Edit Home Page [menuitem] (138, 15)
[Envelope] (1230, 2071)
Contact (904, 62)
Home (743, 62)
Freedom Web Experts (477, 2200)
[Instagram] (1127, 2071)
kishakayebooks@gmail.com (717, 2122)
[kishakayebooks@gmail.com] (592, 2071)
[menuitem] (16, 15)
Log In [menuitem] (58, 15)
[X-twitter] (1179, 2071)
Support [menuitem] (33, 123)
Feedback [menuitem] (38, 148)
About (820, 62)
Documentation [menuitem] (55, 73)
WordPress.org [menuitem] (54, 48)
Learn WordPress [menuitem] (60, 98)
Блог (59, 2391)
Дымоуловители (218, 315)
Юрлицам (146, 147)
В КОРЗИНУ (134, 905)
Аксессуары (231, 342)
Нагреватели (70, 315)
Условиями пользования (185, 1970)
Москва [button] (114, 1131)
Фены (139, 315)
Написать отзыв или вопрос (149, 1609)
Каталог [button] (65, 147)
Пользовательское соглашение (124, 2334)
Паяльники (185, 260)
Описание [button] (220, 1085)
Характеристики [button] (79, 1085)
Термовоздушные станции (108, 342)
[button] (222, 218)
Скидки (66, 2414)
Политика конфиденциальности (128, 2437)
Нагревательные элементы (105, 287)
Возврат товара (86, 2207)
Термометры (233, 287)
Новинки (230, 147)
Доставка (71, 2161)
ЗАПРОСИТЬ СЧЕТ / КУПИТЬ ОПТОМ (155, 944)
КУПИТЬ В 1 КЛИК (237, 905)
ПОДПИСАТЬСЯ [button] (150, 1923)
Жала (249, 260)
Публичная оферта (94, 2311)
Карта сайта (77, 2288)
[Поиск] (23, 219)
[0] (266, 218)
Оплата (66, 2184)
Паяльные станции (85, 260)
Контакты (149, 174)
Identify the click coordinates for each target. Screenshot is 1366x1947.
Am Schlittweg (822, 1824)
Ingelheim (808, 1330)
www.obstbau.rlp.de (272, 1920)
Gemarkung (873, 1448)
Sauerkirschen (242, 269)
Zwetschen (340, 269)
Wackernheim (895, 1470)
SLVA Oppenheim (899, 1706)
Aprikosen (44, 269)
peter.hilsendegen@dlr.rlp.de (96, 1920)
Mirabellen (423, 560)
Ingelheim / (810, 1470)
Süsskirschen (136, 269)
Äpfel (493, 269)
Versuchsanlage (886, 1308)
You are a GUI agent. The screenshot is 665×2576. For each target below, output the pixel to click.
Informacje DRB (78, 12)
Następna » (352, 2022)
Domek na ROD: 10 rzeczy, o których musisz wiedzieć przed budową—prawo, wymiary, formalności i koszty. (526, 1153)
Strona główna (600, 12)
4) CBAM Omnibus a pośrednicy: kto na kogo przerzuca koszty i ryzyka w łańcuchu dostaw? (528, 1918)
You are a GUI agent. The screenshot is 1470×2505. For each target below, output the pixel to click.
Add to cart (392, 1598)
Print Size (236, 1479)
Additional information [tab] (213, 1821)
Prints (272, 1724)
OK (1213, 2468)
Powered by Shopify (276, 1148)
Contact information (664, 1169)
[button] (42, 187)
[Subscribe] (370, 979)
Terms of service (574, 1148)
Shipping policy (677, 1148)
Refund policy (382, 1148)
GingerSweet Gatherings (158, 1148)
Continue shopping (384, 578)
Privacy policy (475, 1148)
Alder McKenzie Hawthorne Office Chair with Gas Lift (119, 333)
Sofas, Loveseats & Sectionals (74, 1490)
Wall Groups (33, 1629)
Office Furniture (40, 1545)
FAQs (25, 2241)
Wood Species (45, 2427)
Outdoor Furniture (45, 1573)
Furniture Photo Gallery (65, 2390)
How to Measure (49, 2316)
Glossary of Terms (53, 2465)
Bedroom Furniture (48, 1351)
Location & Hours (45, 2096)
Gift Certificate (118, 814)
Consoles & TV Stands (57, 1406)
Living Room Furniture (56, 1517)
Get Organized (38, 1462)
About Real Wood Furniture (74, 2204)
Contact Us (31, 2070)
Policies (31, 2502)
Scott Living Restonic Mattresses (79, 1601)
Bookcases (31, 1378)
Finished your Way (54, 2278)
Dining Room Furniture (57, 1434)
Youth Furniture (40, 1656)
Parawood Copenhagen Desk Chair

•••

◆ **WHAT TO DO**: The records above need copying. Do it exactly.

◆ **ANSWER SPACE**:
Edit Home Page [menuitem] (138, 15)
[Envelope] (1230, 2071)
Contact (904, 62)
Home (743, 62)
Freedom Web Experts (477, 2200)
[Instagram] (1127, 2071)
kishakayebooks@gmail.com (717, 2122)
[kishakayebooks@gmail.com] (592, 2071)
[menuitem] (16, 15)
Log In [menuitem] (58, 15)
[X-twitter] (1179, 2071)
Support [menuitem] (33, 123)
Feedback [menuitem] (38, 148)
About (820, 62)
Documentation [menuitem] (55, 73)
WordPress.org [menuitem] (54, 48)
Learn WordPress [menuitem] (60, 98)
Блог (59, 2391)
Дымоуловители (218, 315)
Юрлицам (146, 147)
В КОРЗИНУ (134, 905)
Аксессуары (231, 342)
Нагреватели (70, 315)
Условиями пользования (185, 1970)
Москва [button] (114, 1131)
Фены (139, 315)
Написать отзыв или вопрос (149, 1609)
Каталог [button] (65, 147)
Пользовательское соглашение (124, 2334)
Паяльники (185, 260)
Описание [button] (220, 1085)
Характеристики [button] (79, 1085)
Термовоздушные станции (108, 342)
[button] (222, 218)
Скидки (66, 2414)
Политика конфиденциальности (128, 2437)
Нагревательные элементы (105, 287)
Возврат товара (86, 2207)
Термометры (233, 287)
Новинки (230, 147)
Доставка (71, 2161)
ЗАПРОСИТЬ СЧЕТ / КУПИТЬ ОПТОМ (155, 944)
КУПИТЬ В 1 КЛИК (237, 905)
ПОДПИСАТЬСЯ [button] (150, 1923)
Жала (249, 260)
Публичная оферта (94, 2311)
Карта сайта (77, 2288)
[Поиск] (23, 219)
[0] (266, 218)
Оплата (66, 2184)
Паяльные станции (85, 260)
Контакты (149, 174)
Identify the click coordinates for each target. Screenshot is 1366x1947.
Am Schlittweg (822, 1824)
Ingelheim (808, 1330)
www.obstbau.rlp.de (272, 1920)
Gemarkung (873, 1448)
Sauerkirschen (242, 269)
Zwetschen (340, 269)
Wackernheim (895, 1470)
SLVA Oppenheim (899, 1706)
Aprikosen (44, 269)
peter.hilsendegen@dlr.rlp.de (96, 1920)
Mirabellen (423, 560)
Ingelheim / (810, 1470)
Süsskirschen (136, 269)
Äpfel (493, 269)
Versuchsanlage (886, 1308)
You are a GUI agent. The screenshot is 665×2576. For each target below, output the pixel to click.
Informacje DRB (78, 12)
Następna » (352, 2022)
Domek na ROD: 10 rzeczy, o których musisz wiedzieć przed budową—prawo, wymiary, formalności i koszty. (526, 1153)
Strona główna (600, 12)
4) CBAM Omnibus a pośrednicy: kto na kogo przerzuca koszty i ryzyka w łańcuchu dostaw? (528, 1918)
You are a GUI agent. The screenshot is 1470×2505. For each target below, output the pixel to click.
Add to cart (392, 1598)
Print Size (236, 1479)
Additional information [tab] (213, 1821)
Prints (272, 1724)
OK (1213, 2468)
Powered by Shopify (276, 1148)
Contact information (664, 1169)
[button] (42, 187)
[Subscribe] (370, 979)
Terms of service (574, 1148)
Shipping policy (677, 1148)
Refund policy (382, 1148)
GingerSweet Gatherings (158, 1148)
Continue shopping (384, 578)
Privacy policy (475, 1148)
Alder McKenzie Hawthorne Office Chair with Gas Lift (119, 333)
Sofas, Loveseats & Sectionals (74, 1490)
Wall Groups (33, 1629)
Office Furniture (40, 1545)
FAQs (25, 2241)
Wood Species (45, 2427)
Outdoor Furniture (45, 1573)
Furniture Photo Gallery (65, 2390)
How to Measure (49, 2316)
Glossary of Terms (53, 2465)
Bedroom Furniture (48, 1351)
Location & Hours (45, 2096)
Gift Certificate (118, 814)
Consoles & TV Stands (57, 1406)
Living Room Furniture (56, 1517)
Get Organized (38, 1462)
About Real Wood Furniture (74, 2204)
Contact Us (31, 2070)
Policies (31, 2502)
Scott Living Restonic Mattresses (79, 1601)
Bookcases (31, 1378)
Finished your Way (54, 2278)
Dining Room Furniture (57, 1434)
Youth Furniture (40, 1656)
Parawood Copenhagen Desk Chair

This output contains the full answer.